Segmentation fault handling


I have an application which I use to catch any segmentation fault or ctrl-c. Using the below code, I am able to catch the segmentation fault but the handler is being called again and again. How can I stop them. For your information, I don't want to exit my application. I just can take care to free all the corrupted buffers.

Is it possible?

void SignalInit(void )
{

struct sigaction sigIntHandler;

sigIntHandler.sa_handler = mysighandler;
sigemptyset(&sigIntHandler.sa_mask);
sigIntHandler.sa_flags = 0;
sigaction(SIGINT, &sigIntHandler, NULL);
sigaction(SIGSEGV, &sigIntHandler, NULL);

}

and handler goes like this.

void mysighandler()
{
MyfreeBuffers(); /*related to my applciation*/
}

Here for Segmentation fault signal, handler is being called multiple times and as obvious MyfreeBuffers() gives me errors for freeing already freed memory.
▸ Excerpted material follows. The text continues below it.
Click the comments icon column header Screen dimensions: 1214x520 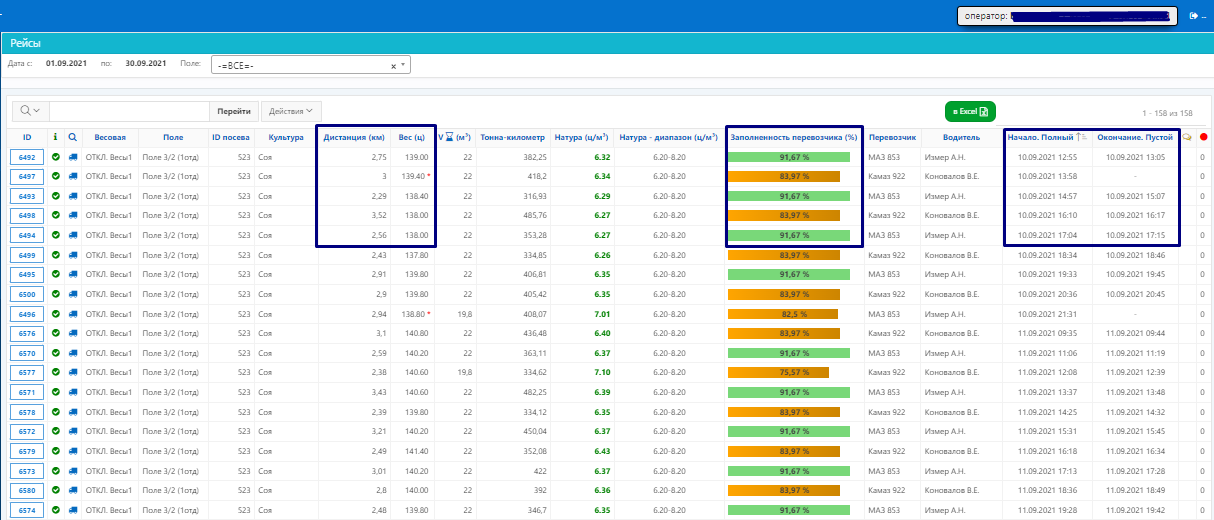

I just want to free only once but still dont want to exit application.

Please help.


Solution

  • The default action for things like SIGSEGV is to terminate your process but as you've installed a handler for it, it'll call your handler overriding the default behavior. But the problem is segfaulting instruction may be retried after your handler finishes and if you haven't taken measures to fix the first seg fault, the retried instruction will again fault and it goes on and on.

    So first spot the instruction that resulted in SIGSEGV and try to fix it (you can call something like backtrace() in the handler and see for yourself what went wrong)

    Also, the POSIX standard says that,

    The behavior of a process is undefined after it returns normally from a signal-catching function for a [XSI] SIGBUS, SIGFPE, SIGILL, or SIGSEGV signal that was not generated by kill(), [RTS] sigqueue(), or raise().

    So, the ideal thing to do is to fix your segfault in the first place. Handler for segfault is not meant to bypass the underlying error condition

    So the best suggestion would be- Don't catch the SIGSEGV. Let it dump core. Analyze the core. Fix the invalid memory reference and there you go!